Quick and dirty tricks for getting your prints to match your screen…

Once you’re ready to print, you may be among those who just hit print, select the media type, quality level and hope for the best.  If you don’t like what you’re seeing on paper, try this before going mad or spending a long time on trial and error prints (or spending time and money with a calibration product… truly the best way to match screen to printer):

First, use a simple monitor calibration tool… they’re usually free and simply help adjust brightness, contrast, color temp and gamma to fairly balanced levels. Now, unless you’re using a special RGB photo printer with that kind of ink/toner/dye-sub configuration, set your artwork’s color mode to CMYK in Photoshop or Illustrator.  The main problem is often that you’re getting the additive color model of RGB on a monitor to convert to the subtractive color model of CMYK, which just can’t be 100% reproduced (mostly since paper can never be as white and bright as a monitor.  Depending on the colors in your work, you may see an immediate reduction in color gamut (vibrance, saturation).  Next, go to ‘Assign color profile’ in the Edit menu.  Unless you have the exact profile installed for the printer you’re sending the job to, I suggest using ‘U.S. Sheet-fed Coated’ or ‘Uncoated’ depending on the finish of your media.  I find that this produces a good match for nearly every job.  The default is often Web or something commercial and has fairly different properties and a wider gamut.  This will further alter your image on screen, likely darker.  Now ‘Save as…’ a new print-ready file.  I suggest not just saving over your working file since RGB has a bigger gamut and is better to work from a step down in colors because you can’t get them back later otherwise.

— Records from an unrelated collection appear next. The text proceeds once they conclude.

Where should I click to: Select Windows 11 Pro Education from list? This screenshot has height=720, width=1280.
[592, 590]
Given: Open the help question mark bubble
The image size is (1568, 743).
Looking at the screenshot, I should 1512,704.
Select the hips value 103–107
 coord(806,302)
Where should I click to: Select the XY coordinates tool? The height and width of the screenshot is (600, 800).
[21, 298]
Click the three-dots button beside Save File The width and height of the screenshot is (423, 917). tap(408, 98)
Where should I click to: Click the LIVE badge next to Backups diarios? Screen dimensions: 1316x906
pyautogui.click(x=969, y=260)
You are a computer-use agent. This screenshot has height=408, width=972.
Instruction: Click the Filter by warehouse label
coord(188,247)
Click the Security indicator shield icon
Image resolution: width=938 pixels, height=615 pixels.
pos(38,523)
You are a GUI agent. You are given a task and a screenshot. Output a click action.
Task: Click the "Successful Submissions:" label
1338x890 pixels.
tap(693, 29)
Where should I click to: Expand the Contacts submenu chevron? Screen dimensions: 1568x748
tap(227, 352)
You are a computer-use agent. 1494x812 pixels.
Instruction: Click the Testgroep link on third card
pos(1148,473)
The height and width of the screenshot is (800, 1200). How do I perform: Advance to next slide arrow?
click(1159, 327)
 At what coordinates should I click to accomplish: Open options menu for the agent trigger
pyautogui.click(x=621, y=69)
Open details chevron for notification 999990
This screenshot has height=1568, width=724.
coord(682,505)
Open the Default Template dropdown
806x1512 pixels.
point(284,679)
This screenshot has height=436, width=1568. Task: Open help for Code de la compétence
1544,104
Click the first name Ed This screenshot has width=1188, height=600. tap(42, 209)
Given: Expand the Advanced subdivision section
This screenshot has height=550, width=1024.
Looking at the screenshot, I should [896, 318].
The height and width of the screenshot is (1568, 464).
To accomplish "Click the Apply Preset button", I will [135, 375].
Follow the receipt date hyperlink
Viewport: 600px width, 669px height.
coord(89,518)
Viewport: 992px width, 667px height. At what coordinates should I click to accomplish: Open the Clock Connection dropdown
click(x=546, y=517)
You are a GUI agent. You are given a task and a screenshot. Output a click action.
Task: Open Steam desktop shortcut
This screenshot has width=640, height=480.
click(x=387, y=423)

Finally for this quick and dirty pre-pressification, this is where you’ll adjust Curves and Levels to get the contrast and brightness back up to where you image on screen is as close as possible to your original intent.  Most of the time, I find I’ll automatically turn up the master CMYK curve 5-10% (lighter) on any images with a moderate to a lot of saturation and dark areas.  It may look a little light on screen but those kind of images will likely print darker and richer than you think on paper.  

The other thing to keep in mind is color values using too much black (which often appear darker and more muted than you saw on screen)… Try turning down the black as much as you can tolerate and make it up with CMY values while maintaining your color integrity… you be the judge.  Also, with ink jets, especially on uncoated paper, and even good quality mat to a lesser extent, you will lose considerable contrast and gamut and brightness as opposed to coated stock, so try to keep any CMYK values between 5% and 95% if possible… if you go under that, the color won’t show up much since it’s party absorbed by the uncoated paper.  If you go to high, you sometimes have so much ink bleeding in, you won’t notice any difference in the hue/saturation.  It may even appear muddy or muddled.

Lastly, if you’re still have issues besides setting the color modes, profiles and curves as described, you can A) try another printer model! and B) go into the printer’s color settings and try to switch on and off their color management option(s), as well as adjust their sliders.  And make a note of the settings!

Ultimately, we’ll all someday have color matching hardware and software like EyeOne or Spider to become scientifically accurate and truly be able to proof our work!  But until then, simple CMYK + Profile assignment with a few curves/levels adjustments can usually make things look good enough!